# [Aim 1]
Can you give the crèche tender text again between "The evaluation of" and "for moral damages.", inclusive, with "Wayenberg Crèche" changed to "new crèche"?

# [Text]
● ● ● ●
The evaluation of the personnel policy was reduced to the way in which absent staff is replaced and to the permanent training of personnel. Other aspects were not taken into account.
(3) The evaluation by the evaluation committee was not correctAs regards the marks awarded to the complainant's tender, the complainant provided two pages of detailed comments on the various sections of the evaluation chart, which, next to the marks given within each section, also contained references to the relevant pages of the complainant's offer.
On the basis of the above elements, the complainant concluded that Parliament had acted illegally when awarding the contract for the Wayenberg Crèche to the firm R. The complainant pointed out that it did not have a claim for material damages, but that it wished to obtain compensation for moral damages.
THE DECISION
1 Preliminary remark1.1 Until 2005, the European Parliament had two crèches for pre-school children in Brussels. One of the crèches, the Eastman Crèche(8), was managed for 13 years by the complainant, a Belgian company, following successive tender procedures. The second crèche was called the Trèfle Crèche. Given that these two facilities were unable to meet the anticipated demands of an increased number of potential users, Parliament decided in 2001 to launch a project for the creation of a large-capacity crèche. This new crèche - the Wayenberg Crèche(9) - was intended to accommodate all the children currently using the existing facilities, to absorb the children included in the waiting list and to cope with the increase in applications likely to materialise as a result of the forthcoming enlargements of the EU. A tender procedure was organised, in which the complainant participated. However, in the end, the management of the Wayenberg Crèche was awarded to the firm R.
1.2 The complainant subsequently turned to the Ombudsman. This complaint, which was submitted to the Ombudsman on 16 August 2006, concerned an alleged lack of information by Parliament. More particularly, the complainant alleged that Parliament had refused to communicate to it clearly and concretely the relative advantages of the offer selected for the management of its Wayenberg Crèche, and claimed that Parliament should provide it with this information. The complainant further alleged that, contrary to the requirement set out in Article 19 of the European Code of Good Administrative Behaviour(10), Parliament had failed to indicate to it the available possibilities of appeal. In his letter of 8 November 2006 opening an inquiry into the complaint, the Ombudsman asked for Parliament's opinion on the above two allegations and claim. The Ombudsman's inquiry into these two allegations and the claim, as well as his conclusions are set out below in points 2 (the first allegation as well as the claim) and 3 (the second allegation).
● ● ● ●
Stored dataset items
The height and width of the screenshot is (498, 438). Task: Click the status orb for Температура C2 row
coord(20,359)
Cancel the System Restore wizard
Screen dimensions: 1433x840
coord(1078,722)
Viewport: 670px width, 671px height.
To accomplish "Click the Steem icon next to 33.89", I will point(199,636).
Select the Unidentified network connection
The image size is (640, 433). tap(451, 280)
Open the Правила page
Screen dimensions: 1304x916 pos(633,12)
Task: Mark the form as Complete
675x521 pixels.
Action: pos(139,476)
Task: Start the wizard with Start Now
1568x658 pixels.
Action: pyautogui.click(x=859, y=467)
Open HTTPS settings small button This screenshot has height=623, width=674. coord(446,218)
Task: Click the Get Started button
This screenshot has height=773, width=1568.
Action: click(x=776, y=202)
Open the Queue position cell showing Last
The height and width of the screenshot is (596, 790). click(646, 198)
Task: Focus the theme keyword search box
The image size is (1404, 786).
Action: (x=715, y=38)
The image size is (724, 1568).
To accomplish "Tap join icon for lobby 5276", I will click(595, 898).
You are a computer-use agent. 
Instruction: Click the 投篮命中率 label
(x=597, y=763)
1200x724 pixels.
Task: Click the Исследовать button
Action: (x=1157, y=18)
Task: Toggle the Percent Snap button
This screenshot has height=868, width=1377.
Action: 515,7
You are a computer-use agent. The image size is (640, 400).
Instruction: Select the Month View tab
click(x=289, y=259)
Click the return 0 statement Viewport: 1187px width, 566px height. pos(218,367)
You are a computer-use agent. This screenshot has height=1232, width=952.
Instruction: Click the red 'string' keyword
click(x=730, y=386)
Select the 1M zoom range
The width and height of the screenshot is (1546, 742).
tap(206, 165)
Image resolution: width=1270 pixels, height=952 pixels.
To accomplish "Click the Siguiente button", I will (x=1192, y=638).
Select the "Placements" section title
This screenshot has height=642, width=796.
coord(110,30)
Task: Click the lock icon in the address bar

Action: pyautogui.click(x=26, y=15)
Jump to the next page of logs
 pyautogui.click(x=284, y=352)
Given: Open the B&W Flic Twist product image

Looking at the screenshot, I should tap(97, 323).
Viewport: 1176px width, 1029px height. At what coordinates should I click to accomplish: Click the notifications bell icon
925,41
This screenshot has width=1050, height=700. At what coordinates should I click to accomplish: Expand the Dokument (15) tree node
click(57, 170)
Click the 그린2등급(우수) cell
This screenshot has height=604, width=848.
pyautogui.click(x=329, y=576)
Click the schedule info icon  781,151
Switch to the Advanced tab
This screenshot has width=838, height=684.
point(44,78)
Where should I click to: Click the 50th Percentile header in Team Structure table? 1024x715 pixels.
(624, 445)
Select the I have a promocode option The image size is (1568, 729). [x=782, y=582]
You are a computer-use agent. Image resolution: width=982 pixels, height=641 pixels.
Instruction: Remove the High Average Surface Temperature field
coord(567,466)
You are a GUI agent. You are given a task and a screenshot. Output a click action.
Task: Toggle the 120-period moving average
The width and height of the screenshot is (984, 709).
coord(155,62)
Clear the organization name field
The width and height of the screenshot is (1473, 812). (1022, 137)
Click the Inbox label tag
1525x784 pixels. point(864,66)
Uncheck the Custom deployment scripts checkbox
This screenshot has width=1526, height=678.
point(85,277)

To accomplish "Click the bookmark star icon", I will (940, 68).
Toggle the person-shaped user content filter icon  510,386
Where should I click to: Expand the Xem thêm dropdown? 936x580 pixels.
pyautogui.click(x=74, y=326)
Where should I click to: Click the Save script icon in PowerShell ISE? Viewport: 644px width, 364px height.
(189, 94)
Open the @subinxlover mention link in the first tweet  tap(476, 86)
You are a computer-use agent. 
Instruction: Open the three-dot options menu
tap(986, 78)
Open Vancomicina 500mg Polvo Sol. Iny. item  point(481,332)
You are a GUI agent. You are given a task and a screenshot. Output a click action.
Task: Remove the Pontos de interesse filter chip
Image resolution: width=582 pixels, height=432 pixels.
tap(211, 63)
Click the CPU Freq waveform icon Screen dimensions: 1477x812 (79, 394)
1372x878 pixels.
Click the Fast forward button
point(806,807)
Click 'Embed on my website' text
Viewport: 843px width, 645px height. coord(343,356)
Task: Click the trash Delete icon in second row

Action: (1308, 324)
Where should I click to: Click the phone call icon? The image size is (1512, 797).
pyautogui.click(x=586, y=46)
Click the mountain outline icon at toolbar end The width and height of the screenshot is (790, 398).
● ● ● ●
# [Aim 2]
Could you format the stored dataset items between the line holding "Click 'Embed on my website' text" and the end of the stored dataset items, inclusive, as a JSON list of strings, one per line, with blank lines left out?

# [Full output 1]
The evaluation of the personnel policy was reduced to the way in which absent staff is replaced and to the permanent training of personnel. Other aspects were not taken into account.
(3) The evaluation by the evaluation committee was not correctAs regards the marks awarded to the complainant's tender, the complainant provided two pages of detailed comments on the various sections of the evaluation chart, which, next to the marks given within each section, also contained references to the relevant pages of the complainant's offer.
On the basis of the above elements, the complainant concluded that Parliament had acted illegally when awarding the contract for the new crèche to the firm R. The complainant pointed out that it did not have a claim for material damages, but that it wished to obtain compensation for moral damages.

# [Full output 2]
[
  "Click 'Embed on my website' text",
  "Viewport: 843px width, 645px height. coord(343,356)",
  "Task: Click the trash Delete icon in second row",
  "Action: (1308, 324)",
  "Where should I click to: Click the phone call icon? The image size is (1512, 797).",
  "pyautogui.click(x=586, y=46)",
  "Click the mountain outline icon at toolbar end The width and height of the screenshot is (790, 398)."
]